O halde devlet millet için, millet de devlet için var olmalıdır. Demek ki, bireyin millet olup sağlıklı yaşayıp varlığını sürdürebilmesi için önce birbirini anlayıp, anlaşan, sonra da birbirini sevip paylaşıp kucaklaşan bir milletin oluşması sağlanmalı. Daha sonra da bu milletin saygınlığını koruyup kollayarak ilelebet var olup yaşamasını sağlayacak yasal olan saygın bir devlet yapısı oluşturmak gerekir.
Demek ki, şimdiye kadar bunları yapmadık. Korunacak olan gerçek değerlerimizi koruyup yaşatamadık.

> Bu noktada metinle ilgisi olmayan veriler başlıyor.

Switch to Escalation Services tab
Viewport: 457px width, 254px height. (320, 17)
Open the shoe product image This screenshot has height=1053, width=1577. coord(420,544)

Ya da hayat yolunda ilerleyen toplumumuz, çalışıp çabalayıp gayret gösterip üretmeden medeniyete ulaşacağız denilip hedefsiz koşturularak yoruldu. Ya da umudunu yitirip hayattan koptu. Ya da inadına yaşamak için hayatı zorlayıp hak hukuk tanımayıp zaman içinde her türlü olumsuzluğu mubah sayarak kuralsız yaşantısına devam edip ahlakını bozdu.
Bu şekilde ahlakı bozulmuş bireylerin yasal çerçeve içinde yaşadıkları topluma verecekleri hiçbir şeyleri yoktur. Olmadığı gibi bencil yaşayıp umut peşinde koşarken daha önceleri haklı da olsalar sağa sola koşturulup savrularak, daha sonraları haksız duruma düşürüldüler. Sağa sola savrulup düşüp koşan halk, en sonunda dayanamayıp toplumun oluşturduğu genel ahlak kurallarını zorlayıp bozmaya çalıştılar.
Onlar bozdukça biz yeni yasalar yapıp tamir etmeye çalıştık. Sonunda bunun önü arkası gelmez bir hal alıp iş çığırından çıktı.
Her geçen gün kuralsızlıkla bozulan yasalar laçkalaşır, ahlak bozulur. Bozulan ahlak her geçen gün insanların birbirine olan güven duygusunu yıkar. Güven duygusu yıkılıp kaybolan bir toplumda yapılan yasa ne kadar mükemmel olursa olsun. Bunun topluma hiçbir faydası olmaz. Çünkü binanın temel taşı yerinden oynamıştır. Artık böyle bir binada güvenle oturulmaz. Oturulsa da artık o bina risk altındadır. Oturanların hepsi birbirlerine karşı güvensiz olup hep şüphe içinde yaşarlar.
Şüphe içinde yaşayan bir toplum ne gözünün önünü görür, ne de sağlıklı olup sağlıklı yaşar. Ne de kalkınıp ayağa kalkarak, onuruyla medeniyet yolunda çağdaş devletlerle yarışır.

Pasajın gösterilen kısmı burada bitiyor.